Un an après son accession à la magistrature suprême, Brice Clotaire Oligui Nguema continue de structurer le retour du Gabon au cœur des partenariats financiers africains. L’audience accordée à une délégation de la Banque africaine de développement (BAD), conduite par sa vice-présidente principale Marie-Laure Aki-Norubade, en est une illustration nette : le dialogue est fluide, la confiance réinstallée, et les perspectives clairement orientées vers l’action.
Dans un climat marqué par la convergence de vues, cette rencontre a permis de faire un point précis sur la coopération en cours, mais surtout de projeter son intensification. Le message envoyé est limpide : le Gabon n’est plus dans une logique d’attente, mais dans une dynamique d’accélération.
Une confiance consolidée après un an de réformes
Les félicitations adressées au chef de l’État à l’occasion de sa première année au pouvoir ne relèvent pas du simple protocole. Elles traduisent une reconnaissance du cap engagé : réformes structurelles, modernisation des secteurs clés, volonté affichée de restaurer la crédibilité économique du pays. Pour la BAD, partenaire historique du développement africain, cette évolution constitue un signal positif. Elle ouvre la voie à un engagement renforcé, fondé sur une lecture plus favorable de la trajectoire gabonaise.
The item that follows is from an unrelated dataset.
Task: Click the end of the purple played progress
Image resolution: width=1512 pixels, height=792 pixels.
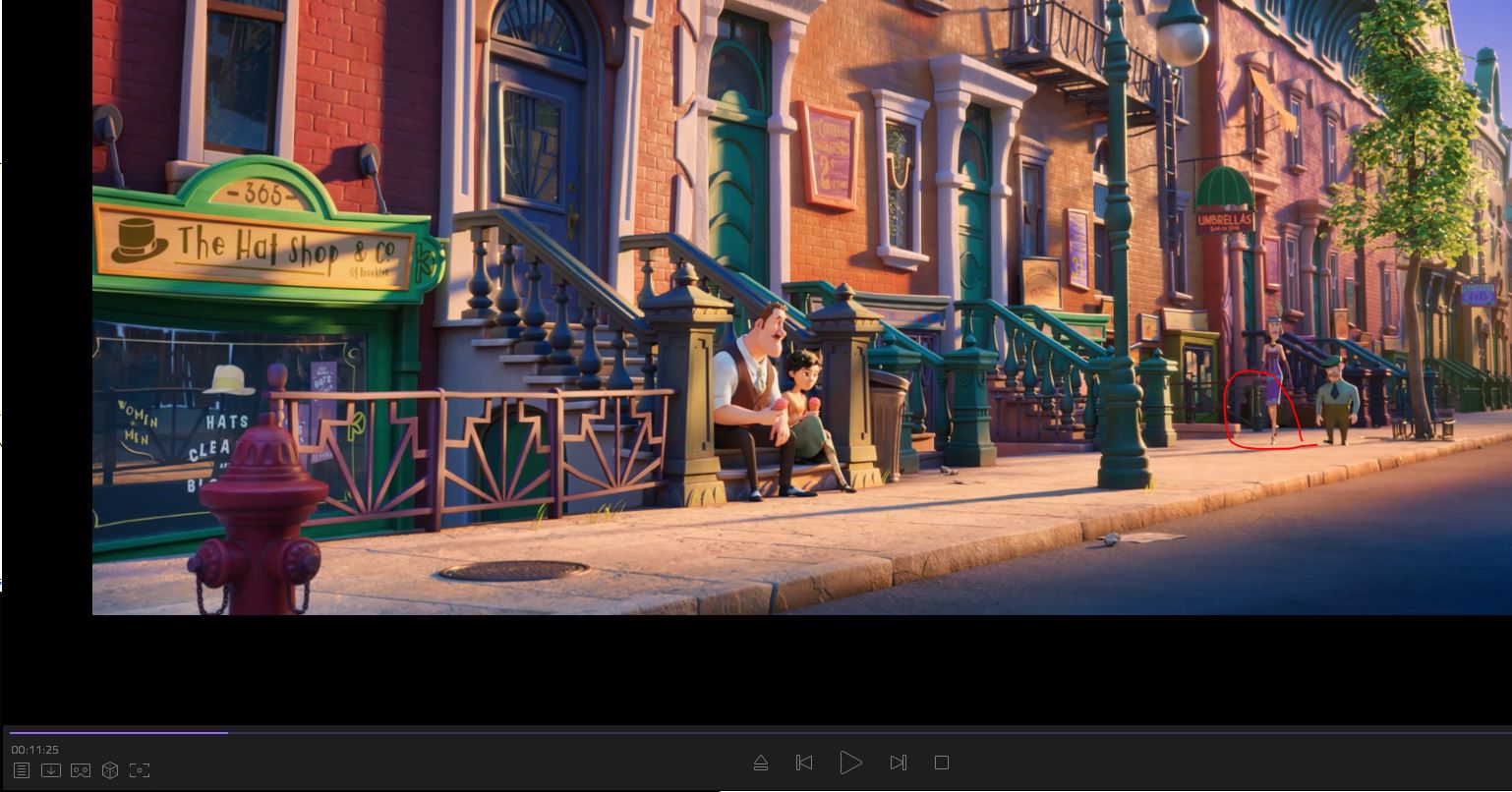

Des projets suivis, une coopération appelée à s’élargir
Au cœur des échanges, l’état d’avancement des projets financés par la Banque a été examiné avec rigueur. Cette approche traduit une exigence nouvelle : celle du suivi et de la performance. Il ne s’agit plus seulement de mobiliser des financements, mais de garantir leur exécution efficace. Dans le même temps, de nouvelles pistes de coopération ont été explorées, en cohérence avec les priorités nationales. Infrastructures, diversification économique, développement social, autant de secteurs où l’appui de la BAD pourrait jouer un rôle d’accélérateur.
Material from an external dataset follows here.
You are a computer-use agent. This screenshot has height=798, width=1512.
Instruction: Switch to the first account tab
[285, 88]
Une vision alignée sur la transformation économique
Ce dialogue renforcé s’inscrit dans une logique plus large portée par Oligui Nguema : faire converger les partenaires autour d’une vision claire, celle d’un Gabon diversifié, moins dépendant des hydrocarbures et mieux structuré sur le plan économique. Le Plan national de croissance et de développement sert ici de cadre de référence. Il permet d’aligner les interventions des bailleurs avec les priorités du pays, évitant la dispersion et renforçant l’impact des investissements.
Un positionnement stratégique du Gabon
En consolidant ses relations avec la BAD, le Gabon renforce son ancrage dans les circuits financiers africains. Ce choix n’est pas anodin : dans un contexte mondial incertain, les institutions régionales apparaissent comme des partenaires clés pour soutenir des trajectoires de développement adaptées aux réalités locales. Pour Oligui Nguema, l’objectif est clair : diversifier les partenariats, sécuriser les financements et inscrire le pays dans une dynamique durable.
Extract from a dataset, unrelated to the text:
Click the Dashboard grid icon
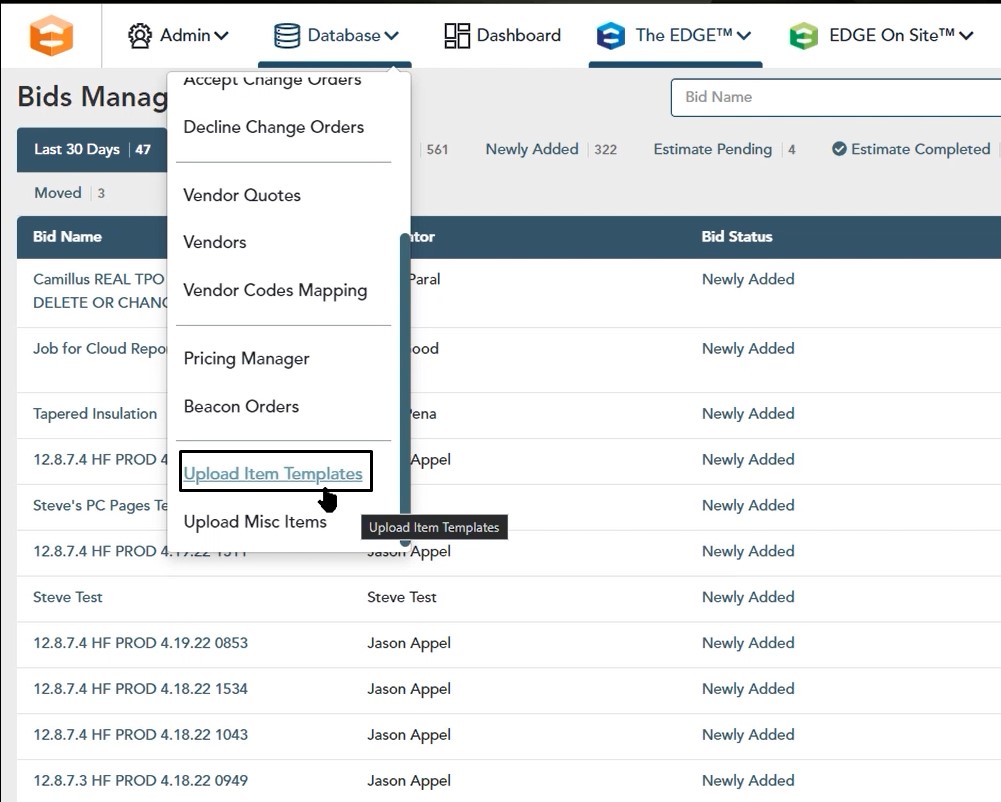Viewport: 1001px width, 802px height. 457,36
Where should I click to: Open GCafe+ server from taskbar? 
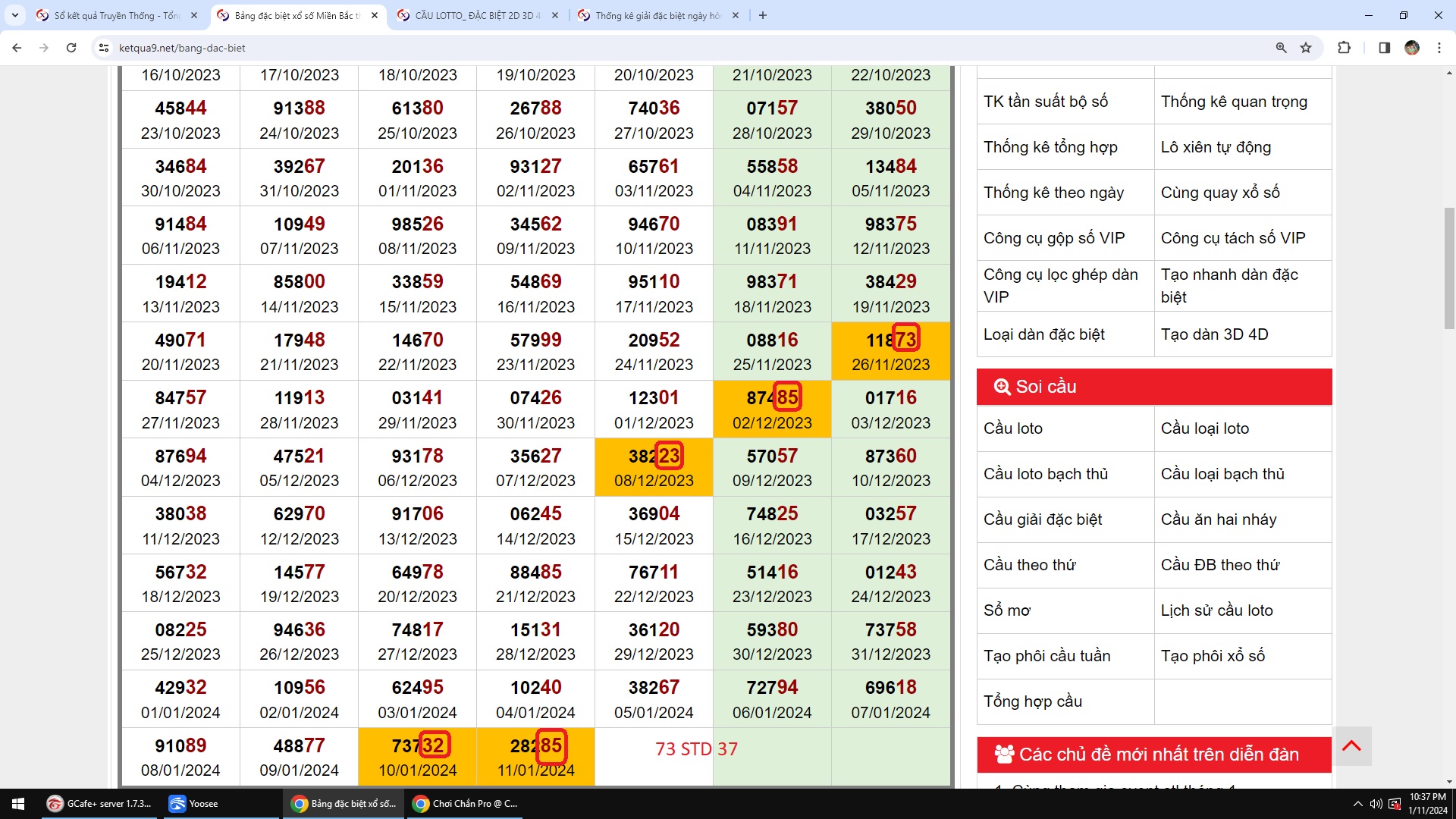(100, 804)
Une dynamique à concrétiser
Cette audience marque une étape importante, mais elle appelle une suite. La crédibilité acquise doit désormais se traduire par des résultats visibles : projets livrés, impacts mesurables, amélioration du quotidien des populations. Car au-delà des annonces et des partenariats, c’est sur le terrain que se jouera la réussite de cette stratégie.
Une chose est sûre : un an après son arrivée au pouvoir, Oligui Nguema a réussi à repositionner le Gabon comme un interlocuteur crédible. Reste maintenant à transformer cette confiance en levier de transformation durable.